Intermittent reinforcement occurs when rewards, rules or personal boundaries are given out, or enforced, sporadically. This encourages the animal, the child or the other adult to keep pushing until they get what they want from you without changing their own behavior
For example, you’re more apt to successfully train Fido to bring that tennis ball back to you and drop it at your feet if you don’t give him a treat every time. Just some of the time.
In a different example, if I give my daughter two Oreos, and she asks for a third, it’s likely she will keep asking until she’s sure that “no” actually means “no.” If her begging and pleading wear me down and I relent, then she learns that “no” occasionally means “yes” and that nagging me long enough could make my “no” turn to a “yes”. My daughter is not spoiled. Instead, I have intermittently reinforced her behavior.

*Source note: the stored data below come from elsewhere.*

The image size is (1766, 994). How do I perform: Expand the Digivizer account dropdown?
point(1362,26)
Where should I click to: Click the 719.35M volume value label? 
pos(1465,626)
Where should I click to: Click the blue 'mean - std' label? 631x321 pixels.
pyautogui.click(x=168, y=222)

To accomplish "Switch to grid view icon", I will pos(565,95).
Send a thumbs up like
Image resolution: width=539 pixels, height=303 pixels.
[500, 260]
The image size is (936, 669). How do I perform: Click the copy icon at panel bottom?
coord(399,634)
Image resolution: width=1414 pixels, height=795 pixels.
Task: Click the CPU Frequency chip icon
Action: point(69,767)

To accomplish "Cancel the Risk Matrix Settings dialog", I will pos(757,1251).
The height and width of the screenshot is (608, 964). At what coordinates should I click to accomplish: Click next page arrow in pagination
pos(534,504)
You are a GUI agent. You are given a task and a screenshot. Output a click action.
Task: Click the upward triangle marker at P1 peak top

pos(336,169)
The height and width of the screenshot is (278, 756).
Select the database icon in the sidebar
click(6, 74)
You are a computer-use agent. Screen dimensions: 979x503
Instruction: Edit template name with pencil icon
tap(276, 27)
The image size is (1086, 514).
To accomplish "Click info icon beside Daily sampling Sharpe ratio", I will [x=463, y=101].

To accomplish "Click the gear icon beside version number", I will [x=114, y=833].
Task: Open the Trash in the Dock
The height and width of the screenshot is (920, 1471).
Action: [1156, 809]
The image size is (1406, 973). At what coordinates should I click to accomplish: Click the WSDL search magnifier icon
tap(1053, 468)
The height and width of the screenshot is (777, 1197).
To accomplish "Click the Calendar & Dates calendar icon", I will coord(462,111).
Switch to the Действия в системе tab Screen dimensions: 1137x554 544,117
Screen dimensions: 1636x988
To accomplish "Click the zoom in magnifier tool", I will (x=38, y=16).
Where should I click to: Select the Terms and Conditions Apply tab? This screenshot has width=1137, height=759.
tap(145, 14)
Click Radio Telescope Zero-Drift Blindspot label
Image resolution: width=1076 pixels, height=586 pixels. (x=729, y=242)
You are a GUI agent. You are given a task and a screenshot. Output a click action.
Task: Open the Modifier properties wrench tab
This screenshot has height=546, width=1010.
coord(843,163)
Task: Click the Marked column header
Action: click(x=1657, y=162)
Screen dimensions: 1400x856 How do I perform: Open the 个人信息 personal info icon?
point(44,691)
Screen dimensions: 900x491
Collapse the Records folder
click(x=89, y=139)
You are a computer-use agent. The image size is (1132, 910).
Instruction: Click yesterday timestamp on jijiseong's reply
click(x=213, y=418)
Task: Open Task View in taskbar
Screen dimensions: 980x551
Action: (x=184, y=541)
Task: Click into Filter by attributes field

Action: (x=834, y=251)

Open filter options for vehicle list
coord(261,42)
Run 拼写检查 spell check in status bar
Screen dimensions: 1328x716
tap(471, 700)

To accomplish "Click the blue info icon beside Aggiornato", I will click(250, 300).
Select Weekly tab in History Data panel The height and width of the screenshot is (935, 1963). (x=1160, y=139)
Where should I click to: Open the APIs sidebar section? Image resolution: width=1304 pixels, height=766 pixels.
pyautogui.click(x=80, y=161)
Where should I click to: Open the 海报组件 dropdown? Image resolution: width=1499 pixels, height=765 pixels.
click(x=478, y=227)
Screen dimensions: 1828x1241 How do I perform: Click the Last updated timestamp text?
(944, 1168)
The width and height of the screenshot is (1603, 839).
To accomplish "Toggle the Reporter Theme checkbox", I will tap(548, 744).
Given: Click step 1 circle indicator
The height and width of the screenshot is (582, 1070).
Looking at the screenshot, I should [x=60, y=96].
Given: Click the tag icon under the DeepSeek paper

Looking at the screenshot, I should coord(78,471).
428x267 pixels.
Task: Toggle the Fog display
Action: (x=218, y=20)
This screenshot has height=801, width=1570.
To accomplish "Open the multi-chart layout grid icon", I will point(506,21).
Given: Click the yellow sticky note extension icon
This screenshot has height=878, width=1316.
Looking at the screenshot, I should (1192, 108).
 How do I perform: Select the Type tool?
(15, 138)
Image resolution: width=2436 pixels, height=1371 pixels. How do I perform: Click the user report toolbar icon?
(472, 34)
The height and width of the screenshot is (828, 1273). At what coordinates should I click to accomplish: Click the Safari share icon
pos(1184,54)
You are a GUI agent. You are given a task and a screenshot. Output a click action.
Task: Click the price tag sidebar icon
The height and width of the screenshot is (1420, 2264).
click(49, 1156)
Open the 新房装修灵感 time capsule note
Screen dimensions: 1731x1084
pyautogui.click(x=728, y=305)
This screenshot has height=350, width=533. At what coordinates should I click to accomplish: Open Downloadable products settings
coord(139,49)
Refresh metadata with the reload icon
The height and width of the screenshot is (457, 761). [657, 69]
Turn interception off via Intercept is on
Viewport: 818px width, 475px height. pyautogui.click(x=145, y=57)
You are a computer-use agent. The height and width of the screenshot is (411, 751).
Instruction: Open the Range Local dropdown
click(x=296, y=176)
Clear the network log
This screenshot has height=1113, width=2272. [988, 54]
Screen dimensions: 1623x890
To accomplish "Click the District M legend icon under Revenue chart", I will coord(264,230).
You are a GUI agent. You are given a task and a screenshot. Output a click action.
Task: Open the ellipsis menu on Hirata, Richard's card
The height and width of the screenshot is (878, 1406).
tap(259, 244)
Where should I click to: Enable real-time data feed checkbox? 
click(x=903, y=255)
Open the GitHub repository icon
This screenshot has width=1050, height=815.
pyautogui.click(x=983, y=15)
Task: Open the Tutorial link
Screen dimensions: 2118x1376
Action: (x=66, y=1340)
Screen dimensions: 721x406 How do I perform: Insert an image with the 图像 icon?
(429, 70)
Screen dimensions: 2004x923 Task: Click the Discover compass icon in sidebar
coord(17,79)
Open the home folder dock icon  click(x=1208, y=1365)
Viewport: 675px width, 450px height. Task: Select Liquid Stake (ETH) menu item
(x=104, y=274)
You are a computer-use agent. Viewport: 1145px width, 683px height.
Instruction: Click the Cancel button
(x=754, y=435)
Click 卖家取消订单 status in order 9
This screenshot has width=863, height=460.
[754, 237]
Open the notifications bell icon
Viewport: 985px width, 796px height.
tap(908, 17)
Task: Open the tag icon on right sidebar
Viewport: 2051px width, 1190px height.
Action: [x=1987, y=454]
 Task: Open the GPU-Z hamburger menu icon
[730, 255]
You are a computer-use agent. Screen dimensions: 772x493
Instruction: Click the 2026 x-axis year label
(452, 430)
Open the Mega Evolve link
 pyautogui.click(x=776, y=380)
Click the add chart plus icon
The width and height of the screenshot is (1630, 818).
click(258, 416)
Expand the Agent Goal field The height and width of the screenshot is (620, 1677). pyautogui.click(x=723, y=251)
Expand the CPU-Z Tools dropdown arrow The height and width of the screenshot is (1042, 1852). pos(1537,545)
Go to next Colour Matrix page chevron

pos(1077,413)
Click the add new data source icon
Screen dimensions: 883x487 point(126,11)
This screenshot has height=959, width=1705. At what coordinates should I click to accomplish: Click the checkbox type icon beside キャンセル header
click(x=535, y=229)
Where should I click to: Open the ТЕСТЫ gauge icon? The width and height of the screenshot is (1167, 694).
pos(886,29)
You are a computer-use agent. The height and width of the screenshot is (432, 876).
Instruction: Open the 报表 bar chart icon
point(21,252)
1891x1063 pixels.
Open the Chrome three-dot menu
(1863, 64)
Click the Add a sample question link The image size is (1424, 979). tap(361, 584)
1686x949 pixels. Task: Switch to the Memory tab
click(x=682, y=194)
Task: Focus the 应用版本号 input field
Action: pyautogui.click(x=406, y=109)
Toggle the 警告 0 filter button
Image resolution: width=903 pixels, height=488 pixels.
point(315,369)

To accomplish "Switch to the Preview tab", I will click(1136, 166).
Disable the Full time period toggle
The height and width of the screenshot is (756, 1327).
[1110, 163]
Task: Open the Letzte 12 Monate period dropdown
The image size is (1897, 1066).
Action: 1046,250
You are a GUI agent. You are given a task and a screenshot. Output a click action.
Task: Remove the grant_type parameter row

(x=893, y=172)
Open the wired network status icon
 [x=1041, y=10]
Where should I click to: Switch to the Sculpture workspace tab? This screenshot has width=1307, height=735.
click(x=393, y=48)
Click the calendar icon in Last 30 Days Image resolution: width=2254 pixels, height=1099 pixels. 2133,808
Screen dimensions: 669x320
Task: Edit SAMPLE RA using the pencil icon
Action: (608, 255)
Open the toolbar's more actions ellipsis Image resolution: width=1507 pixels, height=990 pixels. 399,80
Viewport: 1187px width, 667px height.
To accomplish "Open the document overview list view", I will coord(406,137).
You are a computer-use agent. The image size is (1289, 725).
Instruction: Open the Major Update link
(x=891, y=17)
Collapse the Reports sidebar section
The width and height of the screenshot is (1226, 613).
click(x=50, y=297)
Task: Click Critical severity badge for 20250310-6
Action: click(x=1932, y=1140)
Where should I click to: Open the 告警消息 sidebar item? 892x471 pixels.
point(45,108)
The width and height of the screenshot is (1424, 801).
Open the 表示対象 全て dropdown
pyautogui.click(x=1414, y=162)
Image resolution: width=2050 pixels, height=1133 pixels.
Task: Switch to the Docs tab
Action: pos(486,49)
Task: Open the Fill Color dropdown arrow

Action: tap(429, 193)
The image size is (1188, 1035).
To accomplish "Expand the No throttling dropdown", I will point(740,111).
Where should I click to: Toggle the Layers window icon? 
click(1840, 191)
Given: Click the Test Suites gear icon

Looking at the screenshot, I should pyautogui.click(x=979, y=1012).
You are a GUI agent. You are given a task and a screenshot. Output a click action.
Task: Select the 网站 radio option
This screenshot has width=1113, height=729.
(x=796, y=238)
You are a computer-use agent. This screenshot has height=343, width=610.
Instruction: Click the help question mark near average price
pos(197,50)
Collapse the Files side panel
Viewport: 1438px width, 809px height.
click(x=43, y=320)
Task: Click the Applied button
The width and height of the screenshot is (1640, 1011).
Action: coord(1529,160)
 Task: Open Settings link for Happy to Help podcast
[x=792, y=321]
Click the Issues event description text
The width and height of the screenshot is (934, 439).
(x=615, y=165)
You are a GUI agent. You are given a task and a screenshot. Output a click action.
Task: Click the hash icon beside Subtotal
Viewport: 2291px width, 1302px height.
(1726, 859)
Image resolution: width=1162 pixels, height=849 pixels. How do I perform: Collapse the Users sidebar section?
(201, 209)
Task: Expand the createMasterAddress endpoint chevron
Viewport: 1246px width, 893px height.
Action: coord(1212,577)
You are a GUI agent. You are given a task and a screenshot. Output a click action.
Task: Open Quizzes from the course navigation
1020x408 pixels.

Intermittent reinforcement is also what keeps people bellied up to slot machines. Gamblers put in their money because they usually receive occasional, small payouts, and infrequent medium-sized payouts. Of course, they’re all dreaming of that rare, large payout, and the smaller payouts infrequent payouts keep them hoping, even if they’re putting more money into the machine then they’re receiving back from it!
Great. How does this apply to my relationship or my marriage, you may wonder? Well, here’s the thing. Many of us remain in relationships that may be dysfunctional or unhappy. Why? Intermittent reinforcement. Maybe the relationship is difficult or painful a lot of the time, but then we have a jolt of the good stuff – a vacation. A great roll in the hay. Or a promise that he’ll never drink again, coupled with a few weeks of sobriety. We release some of the bonding hormone known as oxytocin, and we nest. We “forget” about the drudgery. The pain. The disconnection – if only for a little while. Maybe this isn’t so bad after all? And then the turmoil returns. Sound familiar?
Intermittent reinforcement is based on the hope that things have really changed. For good. We invest in a dream that this was the turning point – an indication of better things to come. We had a fun time on vacation, so maybe the fun is back in our marriage. But it’s just a little vignette, not the whole story, which is that the relationship is difficult and painful most of the time.
We need to look for consistency. And we need to look at the whole situation from a detached perspective, which substitutes out our emotions in favor of reality and good judgment. In other words, we need to do what makes sense, as opposed to what feels good. So, if our spouse has had a drinking problem for years, and then cobbles together two weeks of sobriety, followed by a weekend bender, then no amount of wishing (“he stopped once, so he can do it again – this was just a little slip up”) is going to change the fact that he’s now actively drinking again, which is his pattern historically.
UNTANGLE, UNPACK, & LIVE WISELY:
Where in our relationships are we inserting our hopes for what could be versus what is and has been? What do we wish would change? What do the facts say about our mates, ourselves and our marriages? What have we been tolerating for way too long, waiting on promises that fall short? When you start to ask these questions, the chances are that intermittent reinforcement is probably at work, nurturing your hopes when the facts say otherwise.